Tactics and organisation in imbalance 

In Denmark, there is no nationwide framework for the development of tactical response methods. Each emergency response must develop solutions for itself when reality changes locally. This means that the tactics for dealing with fires in facades, parking garages or PtX facilities often vary from emergency preparedness to emergency preparedness. This local adaptation is increasingly inadequate. Society's new risks require that knowledge, equipment and experience are shared across the emergency services.

The working environment as a strategic challenge

The technological and structural complexity is directly reflected in the firefighters' working environment. The efforts are becoming longer, more dangerous and more physically demanding. Fires in large scrap or wood pellet warehouses can last for weeks and draw on personnel from several emergency services. At the same time, the mental strain increases: High-risk situations, failing technical installations and unpredictable events require a mental robustness that cannot be taken for granted. Occupational health and safety must therefore be regarded as a strategic management task – not just an employer's responsibility.

A question of capacity – and political prioritization

When a fire in a silo with 55,000 tonnes of wood pellets in Studstrup lasts for 29 days and requires nationwide support, the challenge becomes clear: Our current level of capacity does not match the requirements of reality. Municipal emergency services must increasingly be able to solve incidents that are both local and national in their consequences. This requires a new look at the role of emergency preparedness as part of the critical national infrastructure.

Therefore, now is the time to get to grips before the structural backlog of the emergency response system becomes a security policy weakness. There is a need for national investments in education, research and equipment – and a political recognition that the balance between green transition and societal security must be better aligned.

A shared responsibility for the futureThe Danish Emergency Management Agency's analysis should not be seen as a pessimistic call – but a realistic signal from the front line.

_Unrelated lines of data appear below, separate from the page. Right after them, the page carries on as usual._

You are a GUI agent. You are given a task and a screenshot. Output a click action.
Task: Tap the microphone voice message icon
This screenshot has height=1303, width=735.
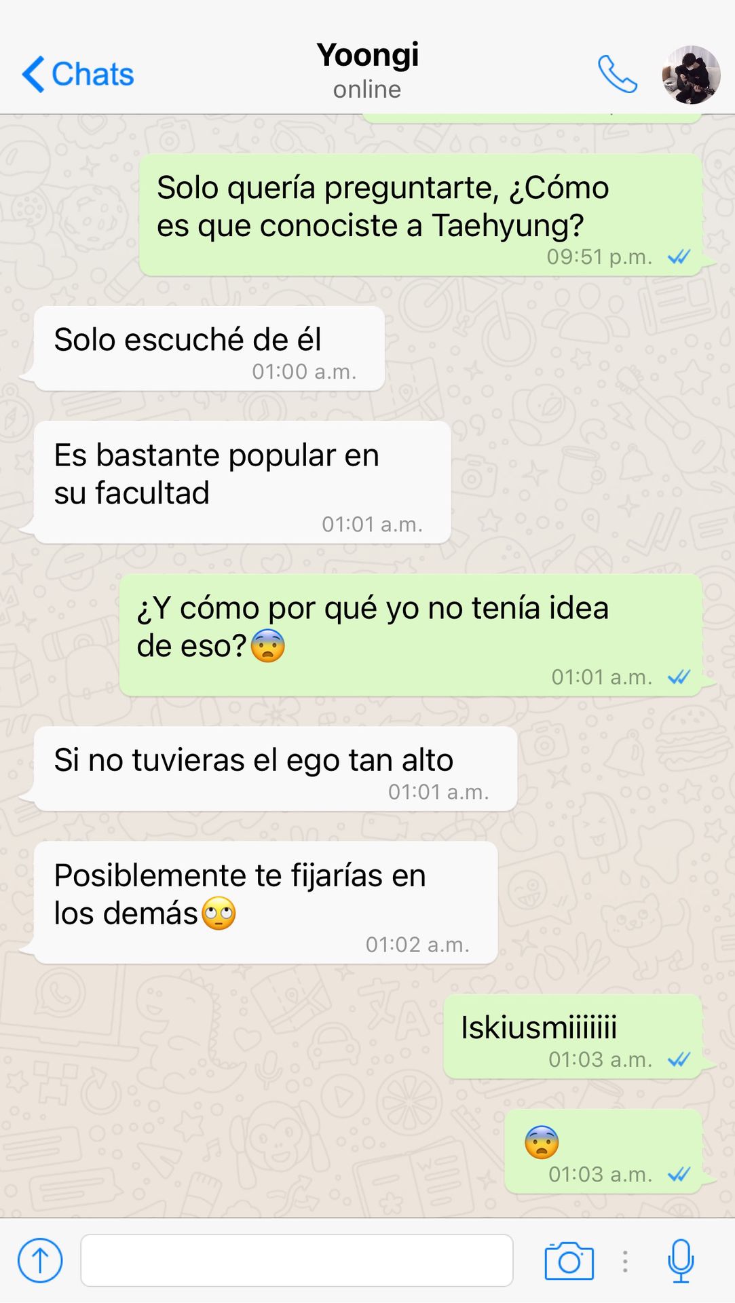pos(680,1261)
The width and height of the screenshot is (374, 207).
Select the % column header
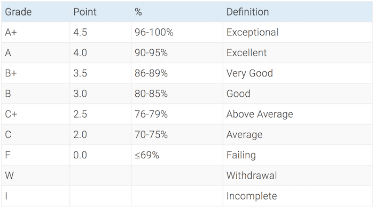[x=177, y=12]
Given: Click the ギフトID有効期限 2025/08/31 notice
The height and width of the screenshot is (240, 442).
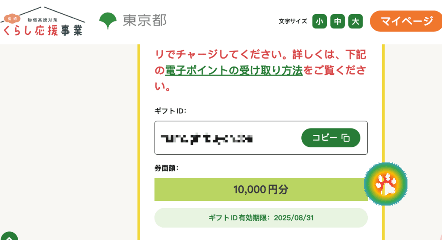Looking at the screenshot, I should [x=261, y=218].
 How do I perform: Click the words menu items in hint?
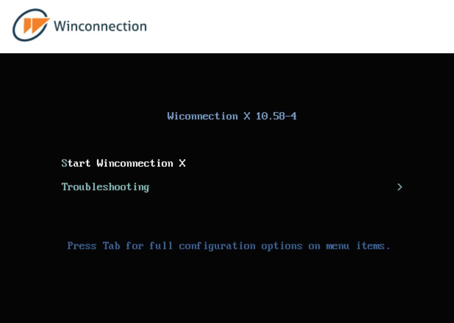pyautogui.click(x=359, y=246)
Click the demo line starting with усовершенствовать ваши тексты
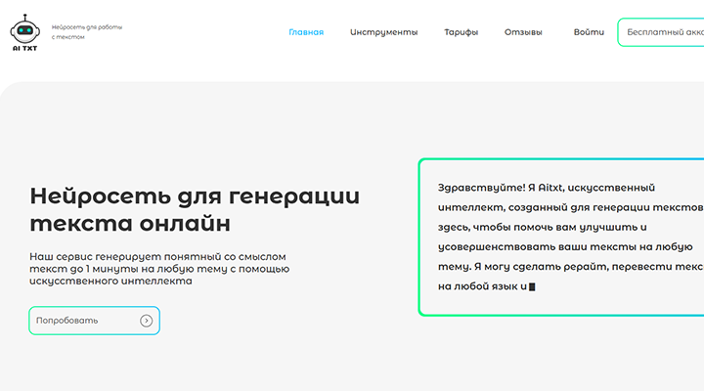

The rescue service is one of society's most reliable safety nets, but it cannot solve the tasks of the future alone and without the right resources. The green transition is necessary. But it requires that we at the same time modernise our ability to protect people, the environment and values. Without a strong and competent rescue response team, the sustainable future will be vulnerable.

The preparedness of the future should therefore be seen as a national investment in security close to the individual citizen – not a random municipal expense item. Because when firefighters are faced with smoke, heat and chemistry, or for that matter in larger and more frequent climate incidents, facing the consequences of hybrid attacks, or at the forefront of the response to a security incident, they represent not only a local emergency response, but society's collective ability to withstand the risks of change.